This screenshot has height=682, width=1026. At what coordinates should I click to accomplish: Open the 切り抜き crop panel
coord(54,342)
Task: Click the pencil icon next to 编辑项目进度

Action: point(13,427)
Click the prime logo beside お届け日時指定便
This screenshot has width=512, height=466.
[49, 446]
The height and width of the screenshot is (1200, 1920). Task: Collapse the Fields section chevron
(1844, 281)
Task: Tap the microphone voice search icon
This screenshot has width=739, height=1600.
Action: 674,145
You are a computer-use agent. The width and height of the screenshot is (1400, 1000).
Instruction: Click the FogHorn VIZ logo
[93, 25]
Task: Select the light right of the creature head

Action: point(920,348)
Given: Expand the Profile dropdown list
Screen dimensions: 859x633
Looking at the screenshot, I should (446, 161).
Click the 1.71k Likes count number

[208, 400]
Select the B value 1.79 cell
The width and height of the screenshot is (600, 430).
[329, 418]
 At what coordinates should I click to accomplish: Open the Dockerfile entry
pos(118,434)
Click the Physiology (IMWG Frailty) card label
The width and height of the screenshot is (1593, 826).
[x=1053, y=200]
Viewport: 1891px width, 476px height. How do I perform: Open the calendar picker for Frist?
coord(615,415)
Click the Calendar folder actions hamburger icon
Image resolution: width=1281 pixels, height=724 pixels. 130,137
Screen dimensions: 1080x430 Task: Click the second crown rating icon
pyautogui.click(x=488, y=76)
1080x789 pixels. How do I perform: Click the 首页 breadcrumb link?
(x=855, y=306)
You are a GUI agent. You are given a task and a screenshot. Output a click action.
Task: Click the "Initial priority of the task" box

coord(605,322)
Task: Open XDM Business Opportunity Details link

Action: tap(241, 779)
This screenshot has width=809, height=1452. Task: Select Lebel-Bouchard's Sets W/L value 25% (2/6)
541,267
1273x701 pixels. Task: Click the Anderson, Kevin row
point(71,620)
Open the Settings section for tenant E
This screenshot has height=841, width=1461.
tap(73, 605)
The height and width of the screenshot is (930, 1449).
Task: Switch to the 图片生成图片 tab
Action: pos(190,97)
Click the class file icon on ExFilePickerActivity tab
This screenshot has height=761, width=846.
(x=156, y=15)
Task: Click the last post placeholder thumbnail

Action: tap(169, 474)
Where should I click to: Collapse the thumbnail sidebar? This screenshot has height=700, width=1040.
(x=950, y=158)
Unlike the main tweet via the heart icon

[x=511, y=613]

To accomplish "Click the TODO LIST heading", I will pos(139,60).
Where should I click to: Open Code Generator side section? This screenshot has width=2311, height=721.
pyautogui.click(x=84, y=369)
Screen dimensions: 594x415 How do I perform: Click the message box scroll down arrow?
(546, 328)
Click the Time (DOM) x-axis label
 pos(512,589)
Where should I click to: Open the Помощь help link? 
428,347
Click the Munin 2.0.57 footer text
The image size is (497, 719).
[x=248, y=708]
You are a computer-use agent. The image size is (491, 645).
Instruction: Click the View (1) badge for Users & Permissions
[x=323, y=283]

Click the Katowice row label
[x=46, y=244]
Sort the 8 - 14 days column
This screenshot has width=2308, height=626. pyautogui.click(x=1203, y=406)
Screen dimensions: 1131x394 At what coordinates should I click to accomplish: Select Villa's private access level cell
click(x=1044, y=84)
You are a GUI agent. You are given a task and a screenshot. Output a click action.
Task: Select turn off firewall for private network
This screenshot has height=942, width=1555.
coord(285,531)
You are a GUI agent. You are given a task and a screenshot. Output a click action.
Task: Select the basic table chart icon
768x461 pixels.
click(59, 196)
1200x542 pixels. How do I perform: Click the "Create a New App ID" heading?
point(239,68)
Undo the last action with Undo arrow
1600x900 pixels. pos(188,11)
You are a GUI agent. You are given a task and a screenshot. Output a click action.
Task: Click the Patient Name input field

+++

Task brief —
Could you return the complete set of entries exactly?

Task output —
This screenshot has height=682, width=1026. At what coordinates should I click to accomplish: Open the 切り抜き crop panel
coord(54,342)
Task: Click the pencil icon next to 编辑项目进度

Action: point(13,427)
Click the prime logo beside お届け日時指定便
This screenshot has width=512, height=466.
[49, 446]
The height and width of the screenshot is (1200, 1920). Task: Collapse the Fields section chevron
(1844, 281)
Task: Tap the microphone voice search icon
This screenshot has width=739, height=1600.
Action: 674,145
You are a computer-use agent. The width and height of the screenshot is (1400, 1000).
Instruction: Click the FogHorn VIZ logo
[93, 25]
Task: Select the light right of the creature head

Action: point(920,348)
Given: Expand the Profile dropdown list
Screen dimensions: 859x633
Looking at the screenshot, I should (446, 161).
Click the 1.71k Likes count number

[208, 400]
Select the B value 1.79 cell
The width and height of the screenshot is (600, 430).
[329, 418]
 At what coordinates should I click to accomplish: Open the Dockerfile entry
pos(118,434)
Click the Physiology (IMWG Frailty) card label
The width and height of the screenshot is (1593, 826).
[x=1053, y=200]
Viewport: 1891px width, 476px height. How do I perform: Open the calendar picker for Frist?
coord(615,415)
Click the Calendar folder actions hamburger icon
Image resolution: width=1281 pixels, height=724 pixels. 130,137
Screen dimensions: 1080x430 Task: Click the second crown rating icon
pyautogui.click(x=488, y=76)
1080x789 pixels. How do I perform: Click the 首页 breadcrumb link?
(x=855, y=306)
You are a GUI agent. You are given a task and a screenshot. Output a click action.
Task: Click the "Initial priority of the task" box

coord(605,322)
Task: Open XDM Business Opportunity Details link

Action: tap(241, 779)
This screenshot has width=809, height=1452. Task: Select Lebel-Bouchard's Sets W/L value 25% (2/6)
541,267
1273x701 pixels. Task: Click the Anderson, Kevin row
point(71,620)
Open the Settings section for tenant E
This screenshot has height=841, width=1461.
tap(73, 605)
The height and width of the screenshot is (930, 1449).
Task: Switch to the 图片生成图片 tab
Action: pos(190,97)
Click the class file icon on ExFilePickerActivity tab
This screenshot has height=761, width=846.
(x=156, y=15)
Task: Click the last post placeholder thumbnail

Action: tap(169, 474)
Where should I click to: Collapse the thumbnail sidebar? This screenshot has height=700, width=1040.
(x=950, y=158)
Unlike the main tweet via the heart icon

[x=511, y=613]

To accomplish "Click the TODO LIST heading", I will pos(139,60).
Where should I click to: Open Code Generator side section? This screenshot has width=2311, height=721.
pyautogui.click(x=84, y=369)
Screen dimensions: 594x415 How do I perform: Click the message box scroll down arrow?
(546, 328)
Click the Time (DOM) x-axis label
 pos(512,589)
Where should I click to: Open the Помощь help link? 
428,347
Click the Munin 2.0.57 footer text
The image size is (497, 719).
[x=248, y=708]
You are a computer-use agent. The image size is (491, 645).
Instruction: Click the View (1) badge for Users & Permissions
[x=323, y=283]

Click the Katowice row label
[x=46, y=244]
Sort the 8 - 14 days column
This screenshot has width=2308, height=626. pyautogui.click(x=1203, y=406)
Screen dimensions: 1131x394 At what coordinates should I click to accomplish: Select Villa's private access level cell
click(x=1044, y=84)
You are a GUI agent. You are given a task and a screenshot. Output a click action.
Task: Select turn off firewall for private network
This screenshot has height=942, width=1555.
coord(285,531)
You are a GUI agent. You are given a task and a screenshot. Output a click action.
Task: Select the basic table chart icon
768x461 pixels.
click(59, 196)
1200x542 pixels. How do I perform: Click the "Create a New App ID" heading?
point(239,68)
Undo the last action with Undo arrow
1600x900 pixels. pos(188,11)
You are a GUI agent. You are given a task and a screenshot. Output a click action.
Task: Click the Patient Name input field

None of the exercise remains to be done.